The provincial superiority complex persists and threatens to severely compromise services to our children and our families, as well as the relationship between the province and ‘First Nations’ {‘aboriginal communities’},”
said the Quebec and Labrador Regional Chief of the Assembly of ‘First Nations’, Ghislain Picard.
This pride, this feeling of superiority of the province towards the ‘First Nations’ has a name: ‘colonialism’.

“Picard noted that Quebec has made similar arguments in other court cases, stating it
does not recognize the general right of autonomy of ‘First Nations’.
{Nor should it…}

“The {aboriginal separatist} Kahnawake Mohawk territory aims to pass its own youth protection act, independent of the province {and the federal government. While taking Canadian money, they reject Canadian (and U.S.) law. They need to be brought in line. A real Canadian government would never put up with their nonsense}.

–‘Quebec wants out of new federal Indigenous child welfare law, citing threat to provincial jurisdiction’,
Benjamin Shingler and Jessica Deer, CBC News, Dec. 19, 2019

‘Ghislain Picard: ‘I am a sovereigntist for my nation, not Quebec’

“Ghislain Picard, Chief of the Assembly of ‘First Nations’ of Quebec and Labrador, clarified his position on Quebec sovereignty in no uncertain terms Monday after causing a minor sensation at the Parti Québécois’s national council on the weekend with his assertion 

I am Innu, and I am a sovereigntist.

“PQ delegates met Picard’s words with roaring applause, believing the Innu leader was declaring himself in favour of Quebec sovereignty.

“On Monday, Picard put any confusion caused by his remark to rest, telling CBC Montreal’s Daybreak that he is “not at all” a Quebec sovereigntist, but an Innu sovereigntist — full-stop.

“Here are extracts from his interview with ‘Daybreak’ host, Mike Finnerty.

‘Are you a Quebec sovereigntist?’

No, not at all. I’m a sovereigntist for my ‘nation’, and that’s where it stops.

‘What did you mean exactly [by “I am Innu, and I am a sovereigntist“]?’

I meant exactly what I said. It just shows the gap in terms of the understanding between where we stand as ‘First Nations’ and as ‘indigenous peoples’ and the rest of Quebec. The whole issue of sovereignty within our own ranks has always been very clear.

‘So you believe in ‘First Nations’ sovereignty and Innu sovereignty?’

Exactly. I made it a point to tell participants at the [PQ] national council that it was very important for them to understand that their sovereignty doesn’t prevail over our sovereignty.
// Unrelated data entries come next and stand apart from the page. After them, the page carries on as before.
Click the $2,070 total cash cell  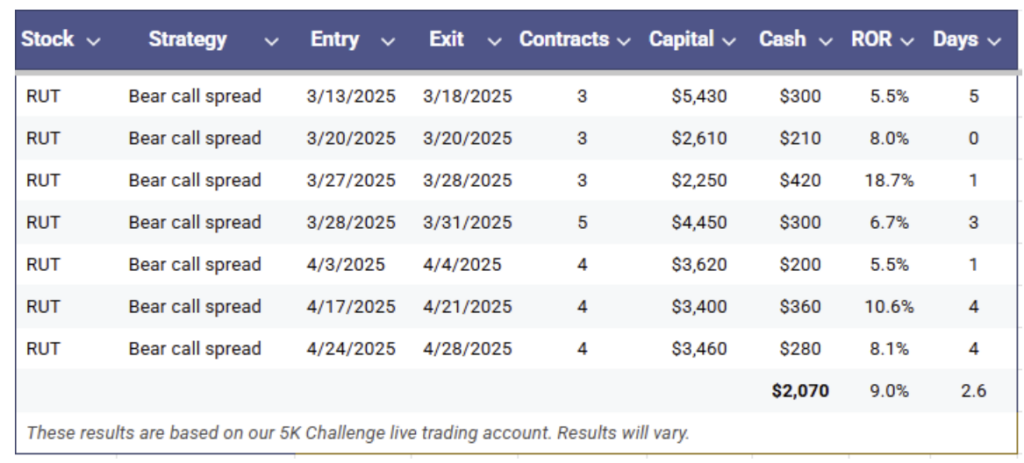(x=800, y=391)
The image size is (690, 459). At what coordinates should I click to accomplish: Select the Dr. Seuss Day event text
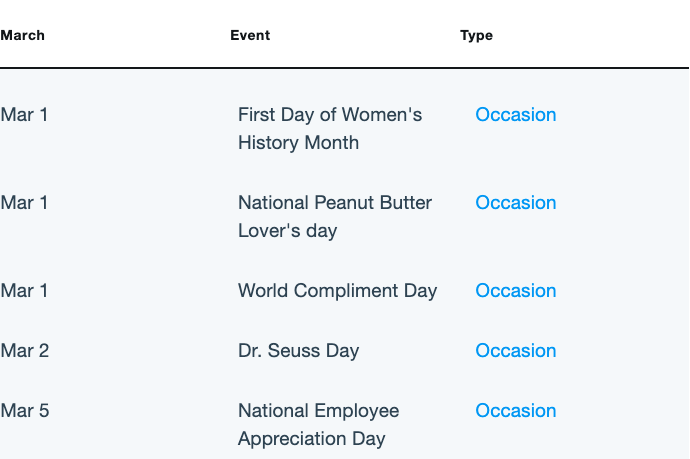(x=298, y=351)
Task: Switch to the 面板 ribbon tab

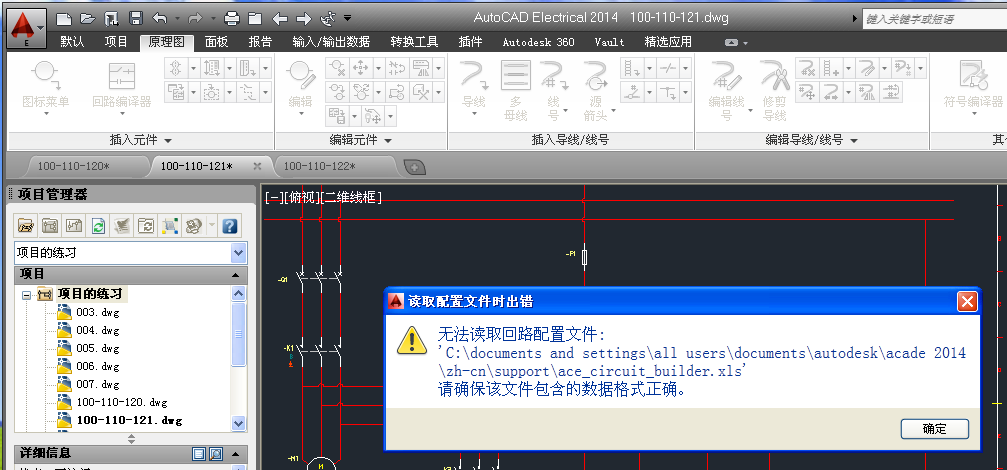Action: click(216, 42)
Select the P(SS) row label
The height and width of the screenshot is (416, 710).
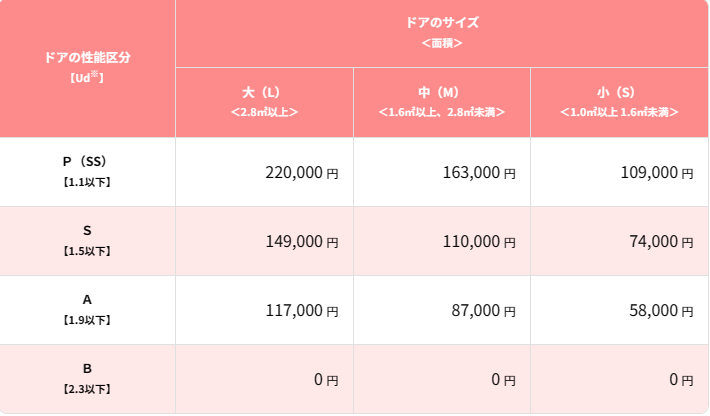tap(87, 172)
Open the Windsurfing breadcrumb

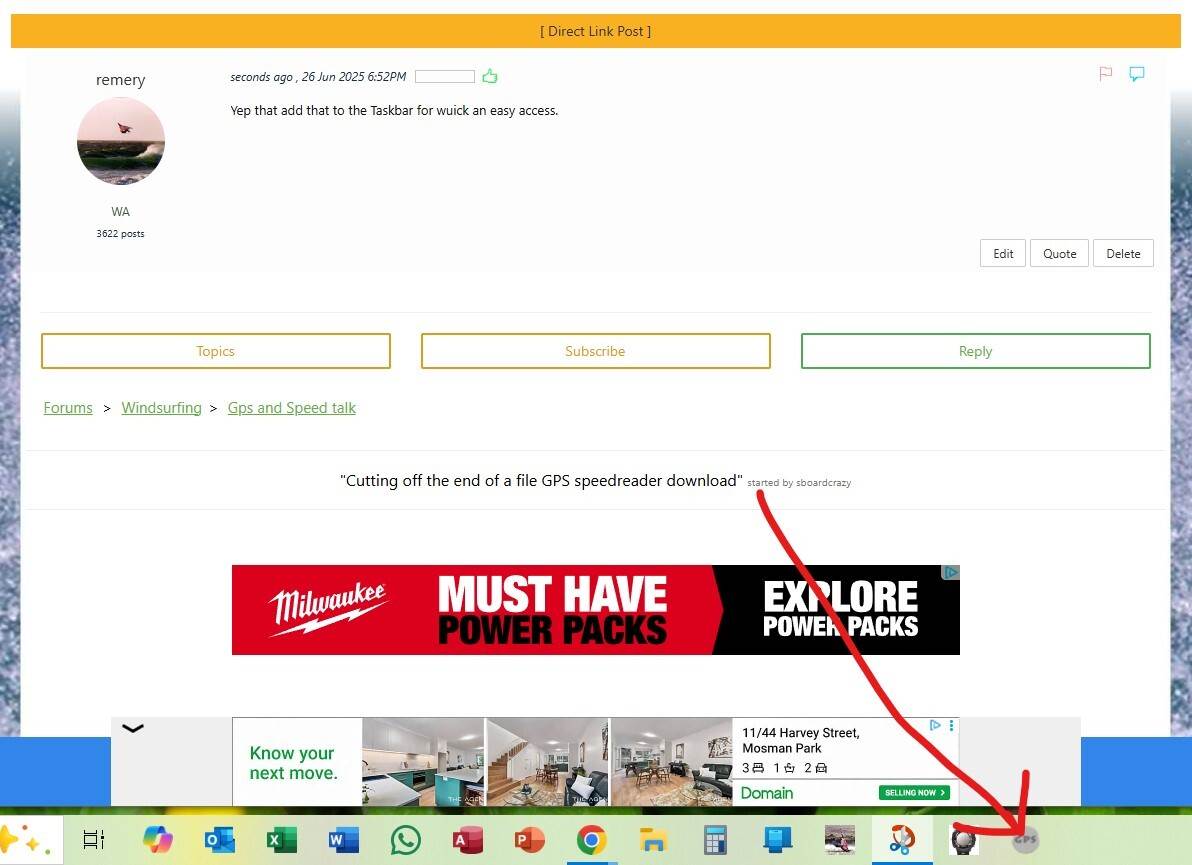(161, 407)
‘Did they think you meant that you’re a Quebec sovereigntist?’

They might have thought they made a good catch that morning, but it’s important for us that they understand that we are our own peoples, and with that comes our own principles – which include sovereignty. To us, it’s very important that we make that statement.

‘Would you vote in a future referendum?’

No. Quebec people have the right to decide what they want for themselves, but they don’t have the right to decide what we want for ourselves.

‘Would you have the right to decide for yourselves whether you went along with Quebec or stayed with the rest of Canada?’

Definitely. We stand by that reality that only we can decide what’s best for our peoples. No other government will decide that for us.

–‘ Ghislain Picard: ‘I am a sovereignist for my nation,’ not Quebec’,
CBC News, Posted: Nov 23, 2015


COMMENT: “Men have to get over themselves and stop being so tribal. This isn’t a soccer match with opposing teams. We are mixing together as one and the time of divided peoples based on race or nationality is over.”
“There are some difficult definitions of terms here. Is a ‘First Nation’ more like an extended family, a clan or a gang? If someone in your ancestry was an aboriginal, are you and all of your offspring still aboriginal? What if the other inclusions in your ancestry were Ethiopian? Which aboriginal line takes precedence? I understand that some of our defined ‘First Nations’ citizens can be as little as 1/32 aboriginal. That has been redefined many times over the past 200 years. Perhaps we need more Canadians!”